Continuous measurements of health outcome data are often dichotomized into binary ( i.e. positive/negative) data for diagnosis and subsequent statistical analysis. The disadvantages of dichotomizing continuous data for statistical inference are well established in the literature, yet this practice is commonplace in health research.
In this thesis, we investigate the impact of dichotomization of data when the aim of analysis is to determine disease prevalence and risk, and propose solutions to some of the main challenges introduced by dichotomization in the context of global heath research.
First, using model-based geostatistics, we show how dichotomization reduces the predictive performance of geostatistical models through loss of information and by reducing the reliability of parameter estimates. We demonstrate this using a simulation study, as well as mapping prevalence and risk of anaemia in Ethiopia, and stunting in Ghana.
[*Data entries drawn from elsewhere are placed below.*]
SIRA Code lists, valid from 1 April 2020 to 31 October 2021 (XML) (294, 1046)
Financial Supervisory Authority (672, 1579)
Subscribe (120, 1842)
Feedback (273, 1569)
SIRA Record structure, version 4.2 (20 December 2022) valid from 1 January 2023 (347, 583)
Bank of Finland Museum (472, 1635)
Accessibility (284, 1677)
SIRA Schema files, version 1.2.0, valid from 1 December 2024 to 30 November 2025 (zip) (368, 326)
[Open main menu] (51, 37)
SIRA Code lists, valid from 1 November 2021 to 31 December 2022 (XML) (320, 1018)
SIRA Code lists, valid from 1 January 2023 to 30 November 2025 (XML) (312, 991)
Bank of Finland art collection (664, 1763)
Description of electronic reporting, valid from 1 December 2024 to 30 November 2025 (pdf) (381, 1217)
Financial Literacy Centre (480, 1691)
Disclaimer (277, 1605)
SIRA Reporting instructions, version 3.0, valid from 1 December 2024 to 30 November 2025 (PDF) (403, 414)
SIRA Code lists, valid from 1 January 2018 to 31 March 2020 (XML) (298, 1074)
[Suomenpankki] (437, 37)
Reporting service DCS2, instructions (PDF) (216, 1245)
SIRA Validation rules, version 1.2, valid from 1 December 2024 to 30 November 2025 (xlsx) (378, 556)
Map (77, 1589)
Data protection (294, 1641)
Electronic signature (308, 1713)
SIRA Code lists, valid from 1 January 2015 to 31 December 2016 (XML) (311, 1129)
We then explore the limitations dichotomization introduces to estimation of malaria transmission in serology models, and propose a novel flexible and unified modelling framework which uses continuous antibody measurements instead of dichotomized data to estimate transmission intensity. Using Western Kenya, we demonstrate the properties of this new approach.
Finally, we address the use of thresholds for dichotomization of continuous antibody measurements when the goal is to estimate malaria seroprevalence. We utilize the principles of the unified modelling framework to develop a threshold-free approach to estimating seroprevalence. Using the same Western Kenyan data-set, we show how this new approach improves model fit and provides more consistent estimates than traditional methods.
Together, these investigations demonstrate the significant impact dichotomization of continuous data has on statistical inference across different areas of health research, and that this practice should be avoided where possible.